Değişim

999 58 19
                                    


(Çağan'ın ağzından)


Bir Pazartesiyi daha geride bırakmanın verdiği mutlulukla okuldan çıktım. Okul bahçesinde Kerim'i ve sevgilisini duvar kenarında bir şeyler konuşurlarken gördüm. Kerim, halinden oldukça mutlu görünüyordu. Şara'yı duvar ile kendi bedeni arasına almıştı. Bir elini duvara, bir elini sevgilisinin omzuna koymuştu. Şara, hevesle bir şeylerden bahsederken eliyle Kerim'in yanağını seviyordu.

Spor salonunda başlayan arkadaşlık ne ara bu kadar büyüyüp bunca soruna yol açmıştı, anlayamıyordum. Hiç bitmez dediğimiz bir ilişki bitmişti. Üstelik ardından bir iz bile bırakmadan. O kızla sevgili olmaya karar verdikleri gün, Kerim'in Övgü'den yana tüm ümidini kaybettiği gün olmuştu. Artık aralarındaki her şeyin bittiğini, büyünü bozulduğu belliydi.

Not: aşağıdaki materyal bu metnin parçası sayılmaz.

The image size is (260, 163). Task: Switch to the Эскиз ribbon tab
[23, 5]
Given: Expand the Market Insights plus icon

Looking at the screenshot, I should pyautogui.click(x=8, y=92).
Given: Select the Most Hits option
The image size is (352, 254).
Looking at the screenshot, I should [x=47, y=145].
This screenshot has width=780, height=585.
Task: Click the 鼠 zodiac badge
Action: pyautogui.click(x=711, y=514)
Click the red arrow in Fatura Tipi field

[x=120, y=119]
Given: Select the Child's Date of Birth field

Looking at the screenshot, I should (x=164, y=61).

Ne yaptıysa aralarını düzeltemeyince, aşk için kapısında bekleyen kızın elini tutmak onun için en mantıklısıydı.

Sevmediği halde bir ilişkiye başlamıştı ve hepimizi hayatından çıkararak varı yoğu o kız olmuştu. Çünkü yalnız kalmıştı ve tutunacak tek dalıydı o kız. Böylece çocukluk dostunu da çocukluk aşkını da kendinden uzaklaştırarak acısını hafifletiyor, ona geçmişi hatırlatacak her şeyden uzaklaşarak bu kıza odaklanabiliyordu.

Onun için mantıklı olabilirdi ama en azından benden de vazgeçmesi, arkadaşlığı bitirmesi çok yanlıştı. Üstelik sonradan gelen ve en ufak bir şey hissetmediğin bir kız istedi diye yapmak oldukça saçmaydı. Madem artık arkadaş değildik, o halde geride kalanların arasında olanlar, onu ilgilendirmezdi. Hiçbir şey için kimseyi suçlayamaz, kızamazdı. Buna hakkı kalmamıştı.

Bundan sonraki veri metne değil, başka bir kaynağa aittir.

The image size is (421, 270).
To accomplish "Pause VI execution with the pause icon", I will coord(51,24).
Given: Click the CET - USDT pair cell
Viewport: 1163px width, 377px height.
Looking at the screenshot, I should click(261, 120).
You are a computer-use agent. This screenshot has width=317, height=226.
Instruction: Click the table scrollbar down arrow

Şara, ona yakın olmak adına okulunu bile değiştirmişti. Kerim'e daha yakın olmak için yada onu daha yakından takip edebilmek için.

İkisinin de önemi yoktu. O kız, Kerim'in geçmişinden çok korkuyor, geçmişi tekrardan sevgilisini ellerinden alacak diye endişeleniyordu.

Ben bu düşüncelerle ikiliyi incelerken, Kerim dönüp bana doğru baktı ve yüzündeki gülümseme yavaş yavaş yok oldu. Kerim'in yüz ifadesinin değiştiğini gören Şara da dönüp bana baktı. Şara'nın da Kerim'den farklı olmayan bir yüz ifadesi vardı yüzünde.

Kerim sinirlenerek bana doğru yürümeye başladı. Arkasından Şara'nın da geldiğini görünce ona durmasını işaret etti. Tek başına benim karşımda dikiliyordu şimdi.

''Ne var, ne diye inceliyosun sen bizi?'' dedi.

''Ne kadar güzel anlaşıyorsunuz, imrendim size doğrusu.'' dedim alayla.

'' Nedir bu bakışlar, hareketler? Alaylı alaylı. Gören de eski sevgilim sensin sanacak.'' dedi.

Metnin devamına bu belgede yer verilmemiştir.